Ma quando ha avuto origine in radicamento degli Ebrei nel continente australiano? Il primo insediamento risalirebbe alla fine del Settecento, quando l’Australia era una colonia penale britannica. Ma il grosso della comunità si forma soprattutto nel Novecento quando, fra gli anni ’30 e ’40, arrivano dall’Europa centrale e orientale i profughi in fuga dal nazismo. Nel dopoguerra giunsero i sopravvissuti alla Shoah. Negli anni Cinquanta e Sessanta si aggiungono ebrei dall’Europa orientale sotto i regimi comunisti quindi,, dagli anni ‘70 in poi, arrivano ebrei sudafricani, spesso con un alto livello di istruzione e una forte cultura civica. A partire dagli anni Novanta cresce anche la componente israeliana, mobile, professionale, spesso legata ai settori tecnologici e accademici.

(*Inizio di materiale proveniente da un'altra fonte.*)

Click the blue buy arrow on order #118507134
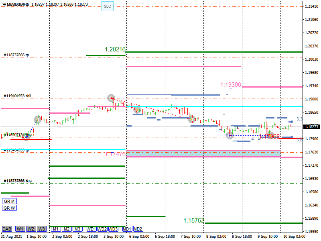 coord(26,137)
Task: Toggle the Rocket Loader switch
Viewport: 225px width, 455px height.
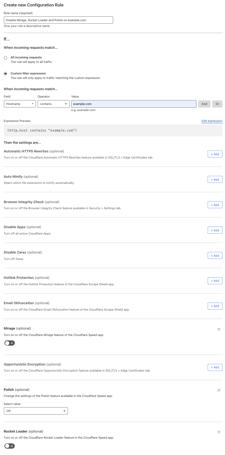Action: tap(10, 446)
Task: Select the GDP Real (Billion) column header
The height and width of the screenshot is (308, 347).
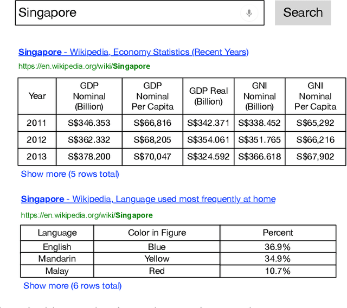Action: pyautogui.click(x=209, y=96)
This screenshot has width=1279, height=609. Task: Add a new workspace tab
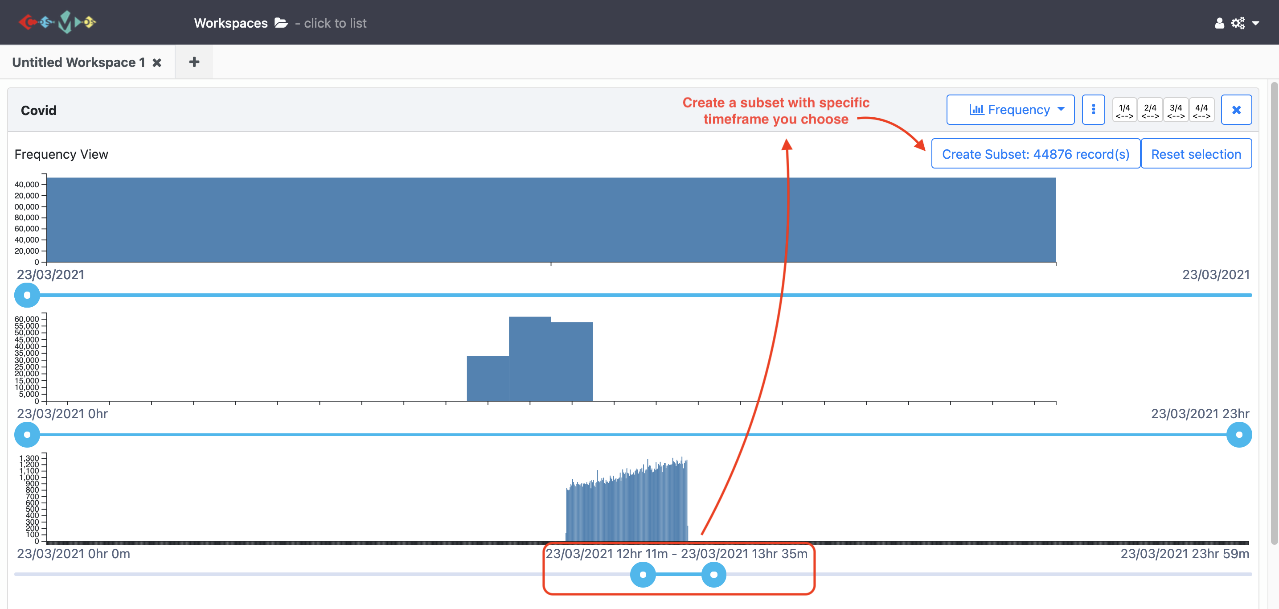coord(194,62)
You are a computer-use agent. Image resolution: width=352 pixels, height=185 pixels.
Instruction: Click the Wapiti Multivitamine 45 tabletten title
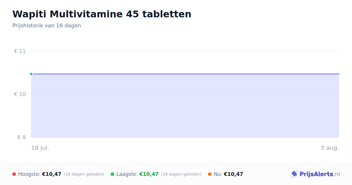(x=102, y=14)
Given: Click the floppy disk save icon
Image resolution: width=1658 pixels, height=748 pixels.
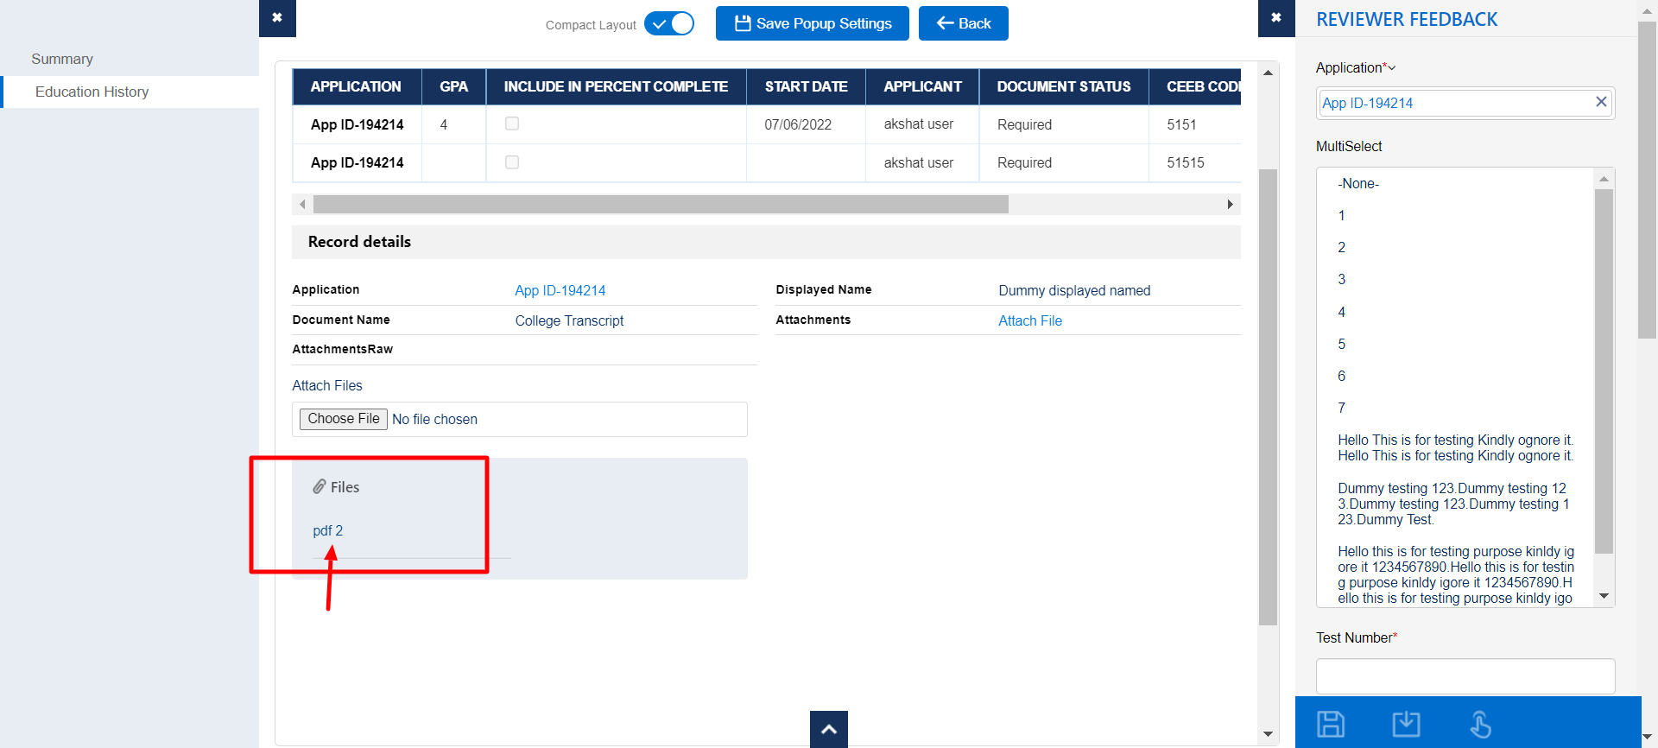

Il legame con Israele è sempre rimasto forte, esplicito, parte integrante dell’identità comunitaria. Convivono tuttavia sensibilità politiche diverse, ma a permeare l’intera comunità è l’idea condivisa di appartenenza australiana: gli ebrei si percepiscono, e sono, cittadini pienamente integrati, con una lunga tradizione di partecipazione alla vita pubblica, all’università, alla sanità, al diritto, all’impresa e alla cultura.
Ed è questo il principale motivo – secondo gli analisti di setteottobre.com – , per cui è stata colpita al cuore una comunità tutt’altro che marginale, ma componente a pieno titolo delle genti che hanno contribuito a costruire l’Australia contemporanea. L’attentato di Bondi Beach colpisce dunque una parte stabile del tessuto nazionale. «Ed è anche per questo – concludono gli analisti – che quanto accaduto in Australia non riguarda solo gli ebrei. Riguarda l’idea stessa di società aperta che il Paese ha sempre rivendicato».